Debating in lockdown #3 - how to run an online debating club

Lockdown has, if anything, increased the hunger in students for debating, as they yearn for the personal interaction it offers. The good news is that while schools, sports stadiums, theatres, cinemas, cafes, pubs and restaurants have all fallen silent, voices can still be raised in the cut and thrust of debate. Here are some ideas on how teachers can run an online debating club.

How to set it up

Each school has its own online platform, the most popular being Google Meets, Microsoft Teams and Zoom. Obviously the first thing to do is to work out the technicalities of how to set up a multiperson online meeting on your school’s platform. Most schools I know of tend to discourage this format for online lessons, other than in a few cases such as small sixth form classes. I think debating can reasonably claim to be one of those cases. Each school also has its own safeguarding procedures for online contact, particularly when involving video; make sure you are familiar with these, and follow them. 

Personally, I would strongly encourage a set up where everyone can see everyone else’s faces as coming as close as possible to the interactive experience of face to face debating. However, you may feel uncomfortable with having students seeing into your personal space / seeing into theirs (and your school’s safeguarding policy may forbid it). There are also the practical problems of a student’s impassioned orations being interrupted by annoying little brothers / parents telling them it’s time for lunch / they need the computer for an important work call NOW, not to mention a teacher’s wise judgements being punctuated by a small child’s questions about dinosaurs / demands for another biscuit. Follow your own judgement, and be sure to do nothing which could put you in a difficult position professionally.

How to schedule it

My own school has a policy of keeping to the established timetable for lessons online on the grounds that it provides students with a much needed sense of structure and continuity, and debating club meetings have similarly stayed in their regular lunchtime slots. Remote learning does mean it is much easier for students to get to the ‘room’ on time in a lunchtime slot; the disadvantage for students (and for teachers …) is that the hurly and burly of the lunch queue has been replaced by the arguably more challenging problem of actually having to make your own lunch, or depend on someone else to make it for you. Keep to existing timings, but be reasonably tolerant of latecomers. Running the club ‘after school’ removes some of these problems.

How to publicise it

Many schools have online newsletters / bulletins in which to announce clubs and events; use these. A direct mailshot to relevant year groups can also be very effective. In my experience, numbers attending debating online have actually gone up, as students isolated at home are eager for any kind of personal connection. Parents are generally very supportive, glad for their children to have any kind of structured engagement.

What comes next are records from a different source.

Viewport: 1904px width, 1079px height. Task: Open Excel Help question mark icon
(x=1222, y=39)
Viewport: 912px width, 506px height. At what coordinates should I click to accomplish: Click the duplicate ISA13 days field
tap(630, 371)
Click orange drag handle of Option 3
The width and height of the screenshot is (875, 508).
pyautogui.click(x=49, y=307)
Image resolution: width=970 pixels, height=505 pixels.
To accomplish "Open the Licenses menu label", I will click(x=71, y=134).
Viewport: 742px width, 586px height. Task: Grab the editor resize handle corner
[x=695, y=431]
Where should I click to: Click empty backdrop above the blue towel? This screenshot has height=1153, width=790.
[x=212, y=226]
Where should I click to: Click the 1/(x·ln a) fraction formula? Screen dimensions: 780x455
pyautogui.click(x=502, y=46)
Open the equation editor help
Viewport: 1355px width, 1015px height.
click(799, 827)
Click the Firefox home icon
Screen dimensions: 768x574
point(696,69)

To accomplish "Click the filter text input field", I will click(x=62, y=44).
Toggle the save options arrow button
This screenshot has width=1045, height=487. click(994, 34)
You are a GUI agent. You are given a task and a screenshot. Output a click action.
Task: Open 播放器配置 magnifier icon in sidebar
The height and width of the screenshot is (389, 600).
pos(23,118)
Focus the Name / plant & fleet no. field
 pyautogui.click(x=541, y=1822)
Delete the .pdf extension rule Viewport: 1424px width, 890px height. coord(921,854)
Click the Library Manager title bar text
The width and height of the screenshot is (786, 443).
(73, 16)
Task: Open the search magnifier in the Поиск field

What to do in the club sessions

Normally, you would want to make the most of having students together in a room by having as much interaction as possible, for example having them brainstorm ideas for motions in pairs / groups. This can be more problematic online. Some platforms have an option for breakout rooms, and if yours does (and if your school’s safeguarding policy permits it) these can be used to put students in pairs / groups to prepare a motion before staging a debate. Alternatively, students could set up their own phone calls / Face Time / Zoom call to prepare together; however, some schools’ policies do not allow this during school-led sessions.

If breakout rooms / students collaborating independently aren’t possible, the best option may be to make each session a more formal, long preparation debate. (See her for how to prepare for a debate.) Mace is the better format for shorter lunchtime slots (you may have to shorten the timings of speeches depending on how long you have), and has the advantage of being traditionally associated with long prep, and of allowing other attenders to join in via the floor debate. British Parliamentary (BP) tends to be favoured by more experienced debaters who relish the higher level of challenge it offers, but it is more time consuming and does depend on eight debaters being guaranteed to turn up. It is also traditionally a short prep format. If you have the means to set up breakout rooms / students to collaborate individually (and are allowed to do so), you can run a normal BP debate online, though you will need to allow at least an hour for it. If this isn’t possible, you can still run a BP debate with long prep; this has the advantage of taking less time in the session itself.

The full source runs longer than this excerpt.